Default settings include presence of at least one A or T at residues 18 or 19, and an A at position 6, both of which had reasonable statistical support from our own studies.Sequences that pass the selection rules are ranked according to differential thermal stability, GC-content, Tm of sense-antisense RNA duplex and Tm of any internal RNA hairpins. Overall, the ranking system is based on the penalties for deviation from the optimal values. The scoring system does not strictly enforce selection of oligonucleotides within the optimal parameters, but rather provides a basis for compromise when no 'ideal' sequence can be found.
Sequence similarity to non-target genes
Note that the tool does not perform any sequence similarity searches to ensure specificity of the siRNA. A link is given to the NCBI Blast server enabling the comparison of the suggested siRNA with sequences from the organism of interest.

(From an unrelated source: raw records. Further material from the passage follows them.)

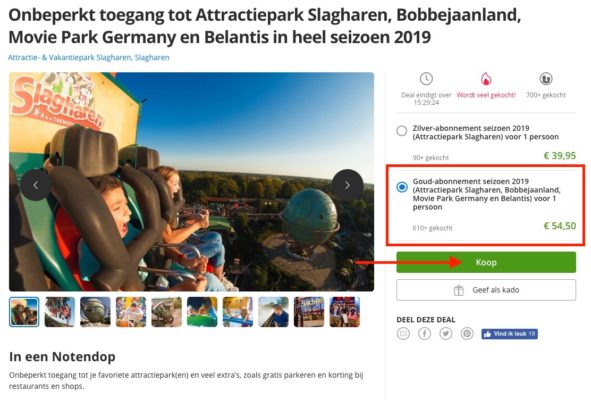This screenshot has height=400, width=591.
Task: Click the clock deal timer icon
Action: tap(426, 79)
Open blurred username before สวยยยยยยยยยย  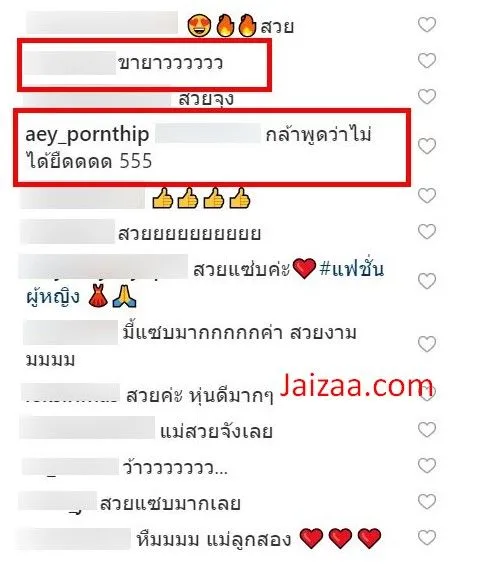68,232
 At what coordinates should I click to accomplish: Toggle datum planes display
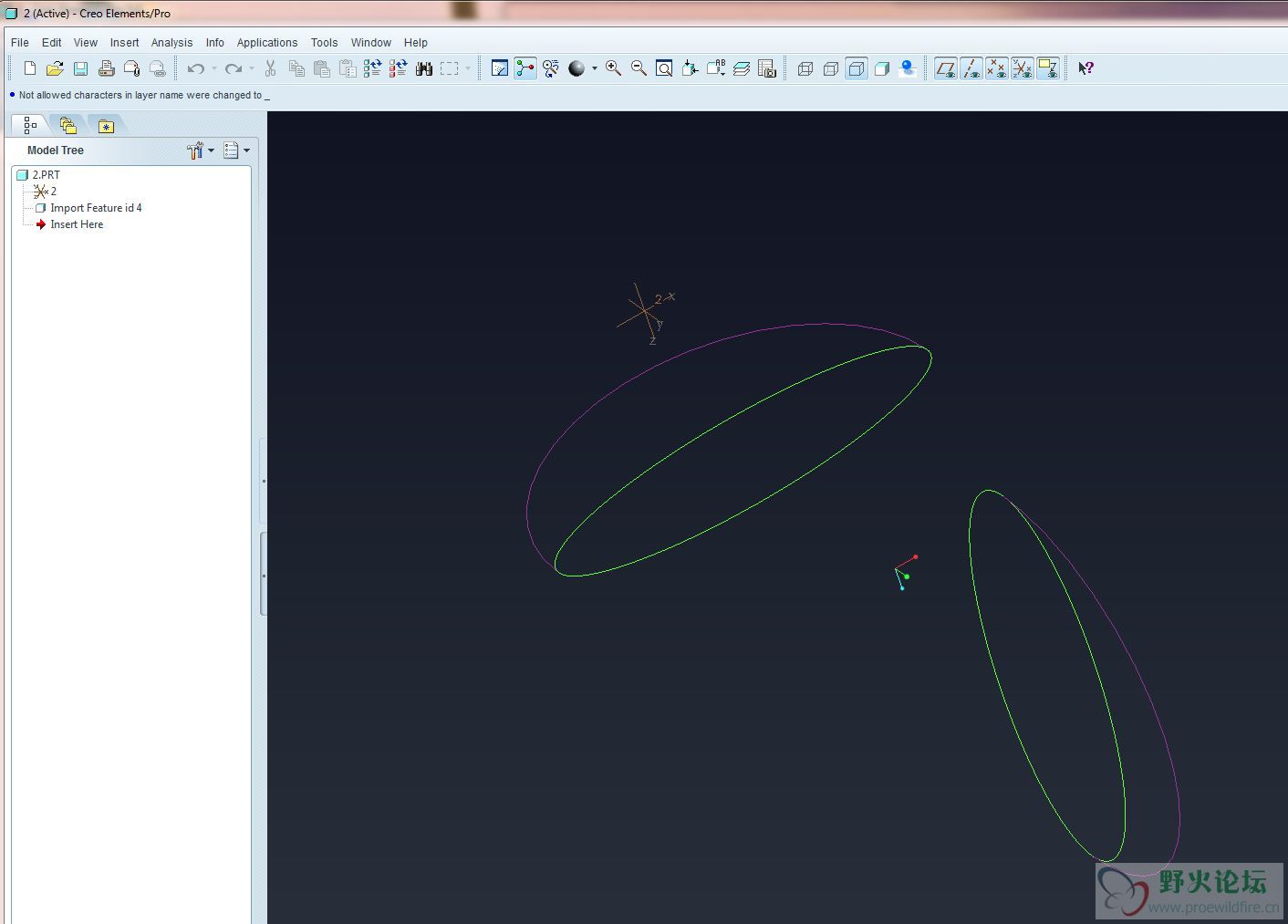945,68
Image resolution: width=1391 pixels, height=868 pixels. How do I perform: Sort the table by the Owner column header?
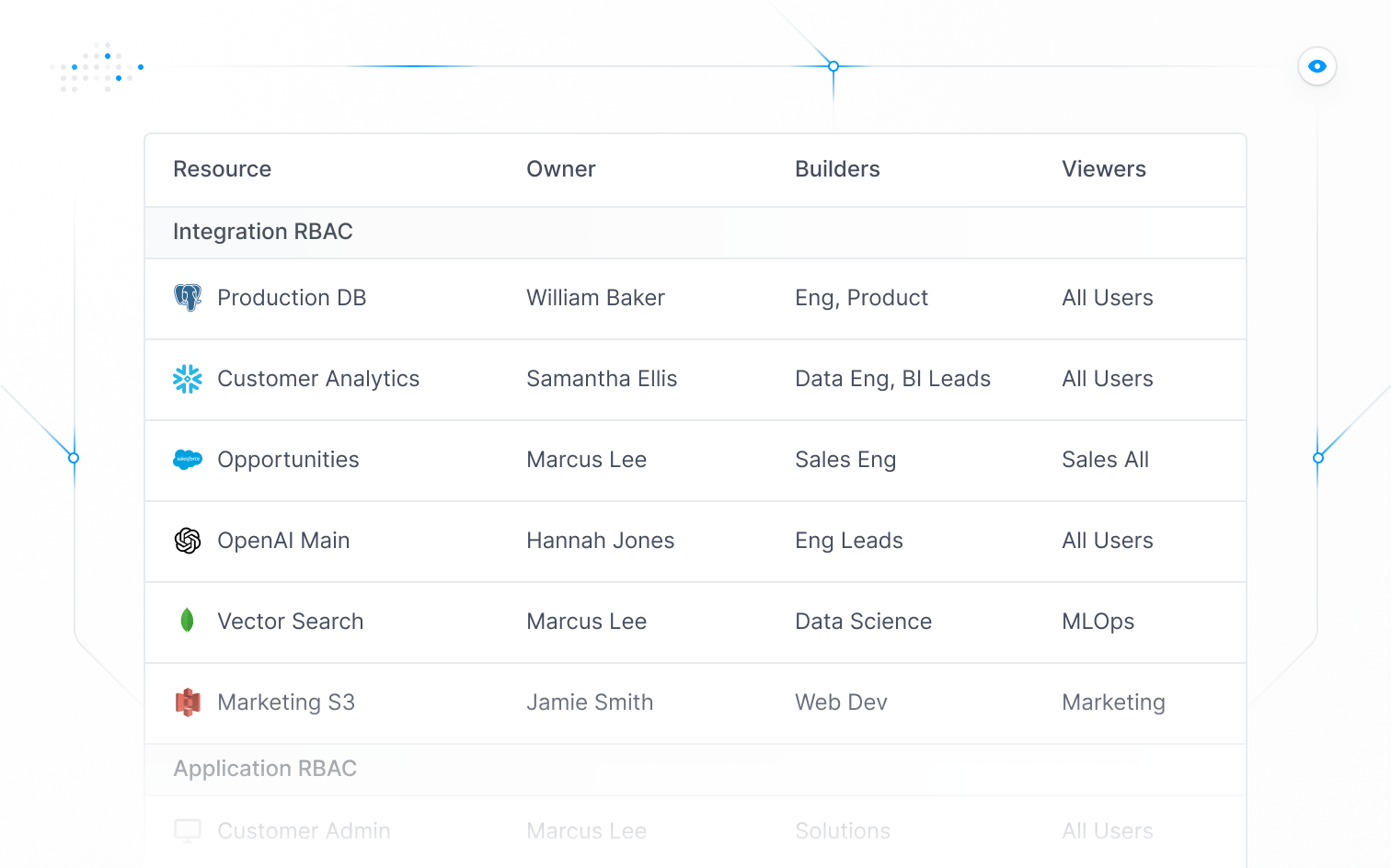(x=561, y=168)
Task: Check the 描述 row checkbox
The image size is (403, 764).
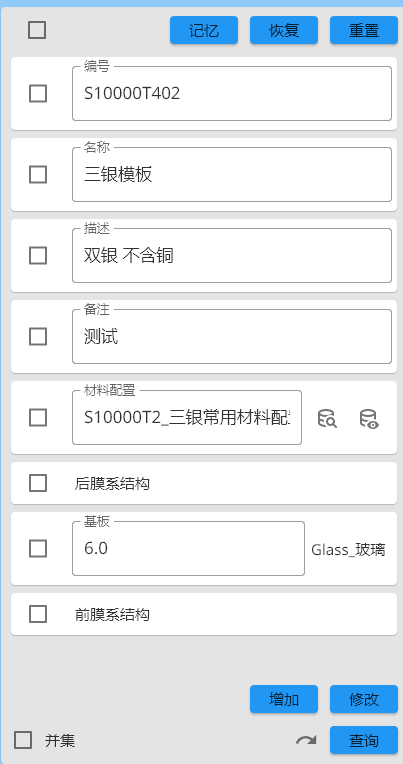Action: [38, 255]
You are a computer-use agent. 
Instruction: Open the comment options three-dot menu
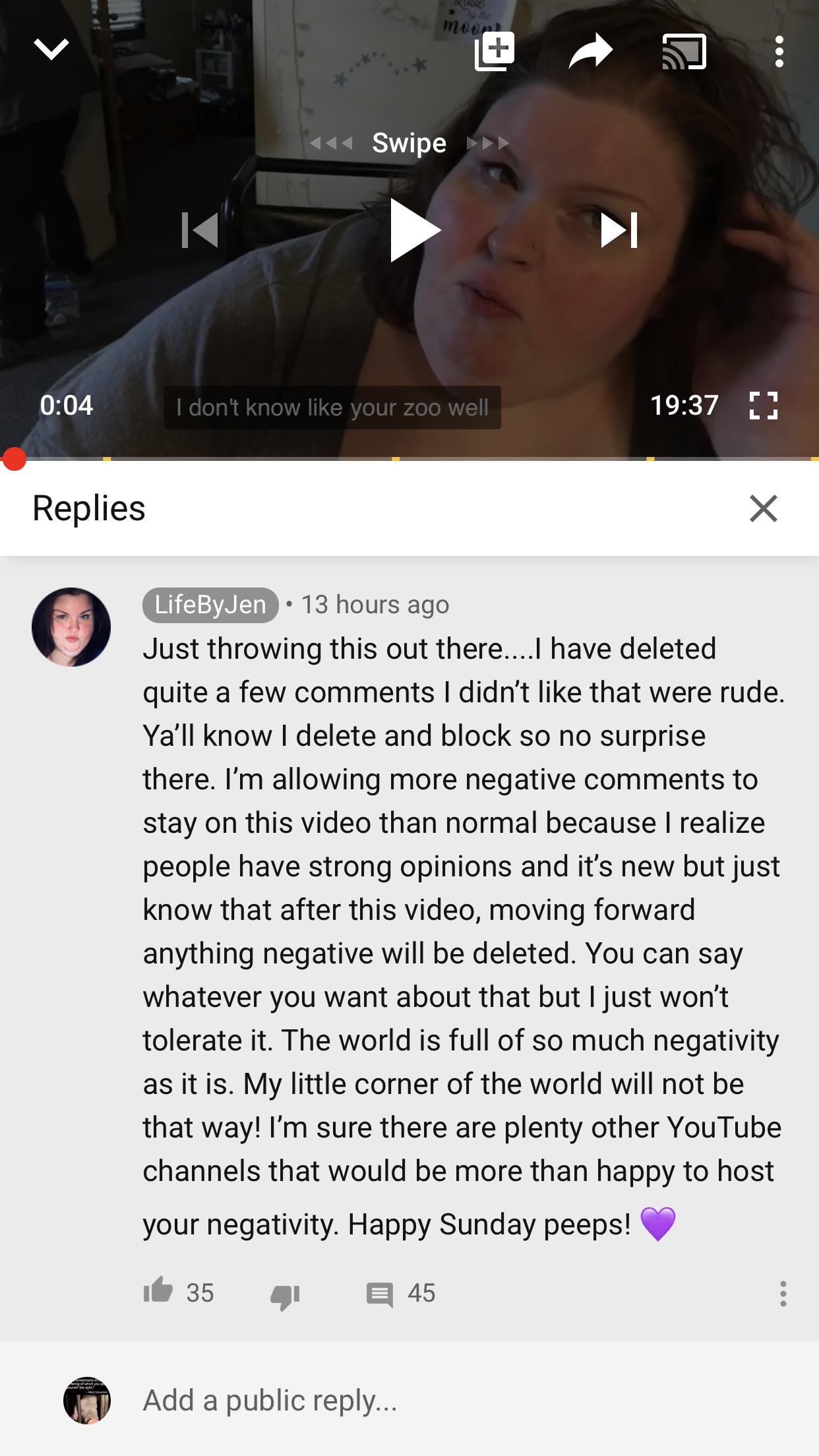coord(783,1294)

Design of DNA oligonucleotides for shRNA cloning
Once an siRNA sequence of interest has been identified, it is possible to obtain the sequence of the DNA oligo pair that must be ordered in order to clone the shRNA of interest into one of the Clontech pSIREN vectors by simply clicking on the sequence itself. Each oligonucleotide pair includes the following elements: a Bam HI overhang on the 5'end of the duplex; the 19 nucleotides of shRNA sense strand; a loop sequence (top strand: 5' TTCAAGAGA); the 19 nucleotides of the shRNA antisense strand; a Poll III termination site of 6 consecutive thymidine residues; an Mlu I site to verify cloned inserts; and an Eco RI overhang on the 3' end of the duplex. If the desired 19-nucleotide shRNA sequence does not start with a guanine or adenine (required for Pol III transcription initiation) an extra guanine residue is added to the 5' end of the shRNA sense strand, and this 20-nucleotide sense-strand is then used in place of the 19 base sequence as a basis for oligo design.